[Stored records]
+ + +
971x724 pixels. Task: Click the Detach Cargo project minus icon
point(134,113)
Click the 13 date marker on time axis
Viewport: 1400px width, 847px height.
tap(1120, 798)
+ + +
- **WORK TO BE COMPLETED**
Provide a verbatim copy of all the entries.

- **RESPONSE FOR THIS EXERCISE**
971x724 pixels. Task: Click the Detach Cargo project minus icon
point(134,113)
Click the 13 date marker on time axis
Viewport: 1400px width, 847px height.
tap(1120, 798)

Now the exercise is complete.